Beer accounts for nearly half the UK's expenditure on alcoholic drinks. This is a slightly lower share than in the past, but overall demand is essentially stable it is the market's subsectors that are seeing dynamic changes. Premium lager has been the main growth segment since 1997, led by a handful of heavily advertised foreign brands. Chief among these has been the Belgian brand Stella Artois, whose owner, Interbrew, acquired two of the UK's former major brewers, Bass and Whitbread, in 2000.
In 2001, anti-monopoly rulings forced the sale of most of the Bass brands to Adolph Coors of the US. In addition to Interbrew and Coors, Carlsberg and Anheuser-Busch - owner of Budweiser, the world's largest beer brand - are active in the UK, so more than 50% of British brewing is now in foreign hands.

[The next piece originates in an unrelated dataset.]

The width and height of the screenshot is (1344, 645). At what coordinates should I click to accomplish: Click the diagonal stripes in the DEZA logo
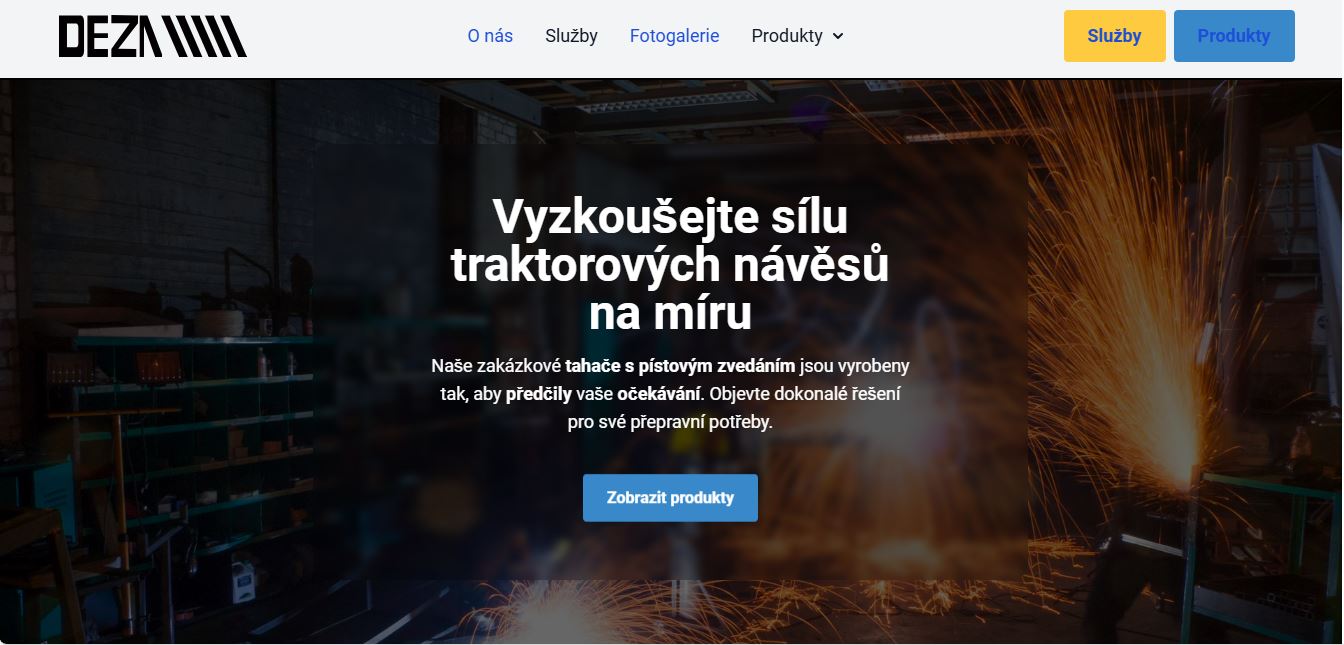pyautogui.click(x=205, y=36)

There are still over 50 substantial regional brewers, producing traditional ales, but their long-term prospects are uncertain, and mergers or withdrawals from brewing (to concentrate on running pubs) have become commonplace.
Under the brewing industry's new ownership structure, the number of companies and brands is likely to contract, but this will reflect global trends. The largest British brewer, Scottish and Newcastle, has itself expanded dramatically, buying the largest French brewer (Kronenbourg) and other European interests, and, in 2002, negotiating deals that would make it a major force in the Russian and Indian markets.
Although the international lager brands continue to take market share from domestic beers, and the brewer-tied pubs are no longer as influential as they were, traditions die hard in the beer market. Nearly half the male population of the UK still drink ale, bitter or stout (even though as youths they may have drunk lager or cider), meaning that millions of mature consumers still come to appreciate the acquired taste of British beer in the traditional pub.